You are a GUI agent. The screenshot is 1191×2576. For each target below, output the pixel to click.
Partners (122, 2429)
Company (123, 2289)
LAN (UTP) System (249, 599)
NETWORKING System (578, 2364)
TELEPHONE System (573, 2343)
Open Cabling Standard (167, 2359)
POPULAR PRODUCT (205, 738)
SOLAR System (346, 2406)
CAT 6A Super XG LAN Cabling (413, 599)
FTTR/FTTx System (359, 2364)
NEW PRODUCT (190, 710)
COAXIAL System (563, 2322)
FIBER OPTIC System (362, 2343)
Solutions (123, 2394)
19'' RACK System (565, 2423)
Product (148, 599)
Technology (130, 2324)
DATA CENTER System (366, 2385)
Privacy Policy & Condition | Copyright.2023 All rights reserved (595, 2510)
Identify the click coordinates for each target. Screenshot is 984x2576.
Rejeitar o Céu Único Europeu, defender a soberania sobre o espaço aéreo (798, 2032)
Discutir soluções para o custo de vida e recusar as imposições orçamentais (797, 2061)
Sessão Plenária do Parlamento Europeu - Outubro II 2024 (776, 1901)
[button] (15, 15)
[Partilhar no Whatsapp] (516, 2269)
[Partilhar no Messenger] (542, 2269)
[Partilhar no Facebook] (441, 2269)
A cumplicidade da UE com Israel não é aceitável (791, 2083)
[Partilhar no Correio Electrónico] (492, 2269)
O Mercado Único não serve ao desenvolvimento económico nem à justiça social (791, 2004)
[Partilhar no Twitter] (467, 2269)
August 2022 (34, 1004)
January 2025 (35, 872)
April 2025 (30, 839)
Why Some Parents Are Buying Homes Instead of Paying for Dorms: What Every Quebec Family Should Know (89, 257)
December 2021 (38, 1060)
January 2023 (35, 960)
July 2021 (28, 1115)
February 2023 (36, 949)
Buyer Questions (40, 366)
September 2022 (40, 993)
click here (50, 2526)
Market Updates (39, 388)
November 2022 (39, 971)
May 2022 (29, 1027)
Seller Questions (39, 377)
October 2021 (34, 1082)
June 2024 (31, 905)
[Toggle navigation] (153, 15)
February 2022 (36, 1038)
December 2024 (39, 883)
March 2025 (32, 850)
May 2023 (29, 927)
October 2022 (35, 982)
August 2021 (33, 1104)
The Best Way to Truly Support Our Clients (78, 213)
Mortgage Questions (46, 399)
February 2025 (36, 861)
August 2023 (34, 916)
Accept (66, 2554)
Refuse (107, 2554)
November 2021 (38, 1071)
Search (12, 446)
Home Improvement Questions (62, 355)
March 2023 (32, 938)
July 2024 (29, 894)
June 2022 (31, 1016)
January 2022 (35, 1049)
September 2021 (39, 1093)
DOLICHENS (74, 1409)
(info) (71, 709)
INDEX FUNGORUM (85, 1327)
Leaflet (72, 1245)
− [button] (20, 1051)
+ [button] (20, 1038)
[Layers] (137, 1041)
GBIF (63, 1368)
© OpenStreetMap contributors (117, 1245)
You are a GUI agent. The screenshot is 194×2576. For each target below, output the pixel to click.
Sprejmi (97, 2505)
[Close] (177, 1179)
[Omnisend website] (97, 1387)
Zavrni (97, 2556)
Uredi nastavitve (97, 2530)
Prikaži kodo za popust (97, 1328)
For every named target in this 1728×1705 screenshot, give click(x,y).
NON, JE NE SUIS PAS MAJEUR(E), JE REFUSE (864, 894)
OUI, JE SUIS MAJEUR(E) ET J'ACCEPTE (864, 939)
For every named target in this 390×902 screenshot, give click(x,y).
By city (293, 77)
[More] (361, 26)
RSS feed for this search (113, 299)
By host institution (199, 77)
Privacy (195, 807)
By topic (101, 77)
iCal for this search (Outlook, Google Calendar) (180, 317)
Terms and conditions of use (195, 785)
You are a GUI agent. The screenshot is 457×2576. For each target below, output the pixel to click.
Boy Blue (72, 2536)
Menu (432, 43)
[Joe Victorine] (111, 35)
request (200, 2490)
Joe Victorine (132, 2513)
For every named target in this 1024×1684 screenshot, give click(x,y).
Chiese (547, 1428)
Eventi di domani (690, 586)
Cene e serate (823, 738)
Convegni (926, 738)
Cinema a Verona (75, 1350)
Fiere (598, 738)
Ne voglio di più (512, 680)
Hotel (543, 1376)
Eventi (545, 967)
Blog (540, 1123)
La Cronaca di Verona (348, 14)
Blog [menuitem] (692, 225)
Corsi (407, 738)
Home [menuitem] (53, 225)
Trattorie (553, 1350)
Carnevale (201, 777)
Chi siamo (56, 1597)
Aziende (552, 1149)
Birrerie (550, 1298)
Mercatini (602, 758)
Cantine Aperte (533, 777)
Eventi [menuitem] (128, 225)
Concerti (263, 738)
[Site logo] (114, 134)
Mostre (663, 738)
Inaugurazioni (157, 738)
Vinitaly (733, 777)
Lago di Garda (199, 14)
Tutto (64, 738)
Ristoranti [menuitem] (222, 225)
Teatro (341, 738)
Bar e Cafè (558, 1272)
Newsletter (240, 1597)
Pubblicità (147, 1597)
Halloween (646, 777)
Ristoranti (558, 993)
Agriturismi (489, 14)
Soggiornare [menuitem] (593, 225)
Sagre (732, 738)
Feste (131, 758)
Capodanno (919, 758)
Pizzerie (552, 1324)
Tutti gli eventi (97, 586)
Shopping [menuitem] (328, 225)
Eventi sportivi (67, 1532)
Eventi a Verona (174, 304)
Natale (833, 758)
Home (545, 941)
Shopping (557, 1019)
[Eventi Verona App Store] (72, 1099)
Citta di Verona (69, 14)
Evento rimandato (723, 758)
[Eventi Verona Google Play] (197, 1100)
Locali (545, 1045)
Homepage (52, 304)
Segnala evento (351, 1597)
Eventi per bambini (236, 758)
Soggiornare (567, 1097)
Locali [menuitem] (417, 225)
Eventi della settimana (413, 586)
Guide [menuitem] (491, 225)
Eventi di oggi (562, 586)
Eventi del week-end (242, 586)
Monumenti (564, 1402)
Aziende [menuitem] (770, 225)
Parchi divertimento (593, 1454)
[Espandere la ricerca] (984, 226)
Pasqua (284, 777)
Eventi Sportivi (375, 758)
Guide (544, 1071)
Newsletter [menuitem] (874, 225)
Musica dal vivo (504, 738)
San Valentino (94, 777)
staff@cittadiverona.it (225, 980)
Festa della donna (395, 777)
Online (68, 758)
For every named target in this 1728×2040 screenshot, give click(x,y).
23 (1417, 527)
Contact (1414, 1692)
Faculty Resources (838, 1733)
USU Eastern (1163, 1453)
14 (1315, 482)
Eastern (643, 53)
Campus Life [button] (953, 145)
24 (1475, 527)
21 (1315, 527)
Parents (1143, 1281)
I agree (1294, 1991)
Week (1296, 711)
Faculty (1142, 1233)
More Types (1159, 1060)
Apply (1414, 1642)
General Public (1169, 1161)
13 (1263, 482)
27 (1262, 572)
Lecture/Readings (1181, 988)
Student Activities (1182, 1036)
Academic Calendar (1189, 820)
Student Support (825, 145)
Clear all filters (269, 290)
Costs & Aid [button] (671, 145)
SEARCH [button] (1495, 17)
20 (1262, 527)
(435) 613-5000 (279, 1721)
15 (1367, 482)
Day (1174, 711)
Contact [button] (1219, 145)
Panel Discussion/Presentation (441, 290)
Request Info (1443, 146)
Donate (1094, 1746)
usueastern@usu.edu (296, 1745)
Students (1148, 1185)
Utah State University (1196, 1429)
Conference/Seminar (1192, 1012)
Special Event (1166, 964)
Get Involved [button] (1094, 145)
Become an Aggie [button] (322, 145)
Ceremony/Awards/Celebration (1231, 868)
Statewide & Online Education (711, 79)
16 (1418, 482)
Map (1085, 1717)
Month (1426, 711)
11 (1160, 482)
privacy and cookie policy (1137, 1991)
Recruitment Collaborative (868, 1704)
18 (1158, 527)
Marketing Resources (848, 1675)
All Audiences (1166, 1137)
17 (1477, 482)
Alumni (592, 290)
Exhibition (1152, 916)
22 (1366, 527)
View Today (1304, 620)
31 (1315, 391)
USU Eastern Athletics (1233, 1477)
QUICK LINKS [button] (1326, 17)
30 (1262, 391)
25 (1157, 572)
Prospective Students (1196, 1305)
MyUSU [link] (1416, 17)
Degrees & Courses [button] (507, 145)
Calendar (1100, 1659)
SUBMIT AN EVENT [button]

# [TASK DIRECTIONS]
Your task is to restate, word for word, only those lines above that fall between the line holding "October 2022 (35, 982)" and the line holding "Halloween (646, 777)", inclusive.

# [TASK OUTPUT]
October 2022 (35, 982)
August 2021 (33, 1104)
The Best Way to Truly Support Our Clients (78, 213)
Mortgage Questions (46, 399)
February 2025 (36, 861)
August 2023 (34, 916)
Accept (66, 2554)
Refuse (107, 2554)
November 2021 (38, 1071)
Search (12, 446)
Home Improvement Questions (62, 355)
March 2023 (32, 938)
July 2024 (29, 894)
June 2022 (31, 1016)
January 2022 (35, 1049)
September 2021 (39, 1093)
DOLICHENS (74, 1409)
(info) (71, 709)
INDEX FUNGORUM (85, 1327)
Leaflet (72, 1245)
− [button] (20, 1051)
+ [button] (20, 1038)
[Layers] (137, 1041)
GBIF (63, 1368)
© OpenStreetMap contributors (117, 1245)
You are a GUI agent. The screenshot is 194×2576. For each target below, output the pixel to click.
Sprejmi (97, 2505)
[Close] (177, 1179)
[Omnisend website] (97, 1387)
Zavrni (97, 2556)
Uredi nastavitve (97, 2530)
Prikaži kodo za popust (97, 1328)
For every named target in this 1728×1705 screenshot, give click(x,y).
NON, JE NE SUIS PAS MAJEUR(E), JE REFUSE (864, 894)
OUI, JE SUIS MAJEUR(E) ET J'ACCEPTE (864, 939)
For every named target in this 390×902 screenshot, give click(x,y).
By city (293, 77)
[More] (361, 26)
RSS feed for this search (113, 299)
By host institution (199, 77)
Privacy (195, 807)
By topic (101, 77)
iCal for this search (Outlook, Google Calendar) (180, 317)
Terms and conditions of use (195, 785)
You are a GUI agent. The screenshot is 457×2576. For each target below, output the pixel to click.
Boy Blue (72, 2536)
Menu (432, 43)
[Joe Victorine] (111, 35)
request (200, 2490)
Joe Victorine (132, 2513)
For every named target in this 1024×1684 screenshot, give click(x,y).
Chiese (547, 1428)
Eventi di domani (690, 586)
Cene e serate (823, 738)
Convegni (926, 738)
Cinema a Verona (75, 1350)
Fiere (598, 738)
Ne voglio di più (512, 680)
Hotel (543, 1376)
Eventi (545, 967)
Blog (540, 1123)
La Cronaca di Verona (348, 14)
Blog [menuitem] (692, 225)
Corsi (407, 738)
Home [menuitem] (53, 225)
Trattorie (553, 1350)
Carnevale (201, 777)
Chi siamo (56, 1597)
Aziende (552, 1149)
Birrerie (550, 1298)
Mercatini (602, 758)
Cantine Aperte (533, 777)
Eventi [menuitem] (128, 225)
Concerti (263, 738)
[Site logo] (114, 134)
Mostre (663, 738)
Inaugurazioni (157, 738)
Vinitaly (733, 777)
Lago di Garda (199, 14)
Tutto (64, 738)
Ristoranti [menuitem] (222, 225)
Teatro (341, 738)
Bar e Cafè (558, 1272)
Newsletter (240, 1597)
Pubblicità (147, 1597)
Halloween (646, 777)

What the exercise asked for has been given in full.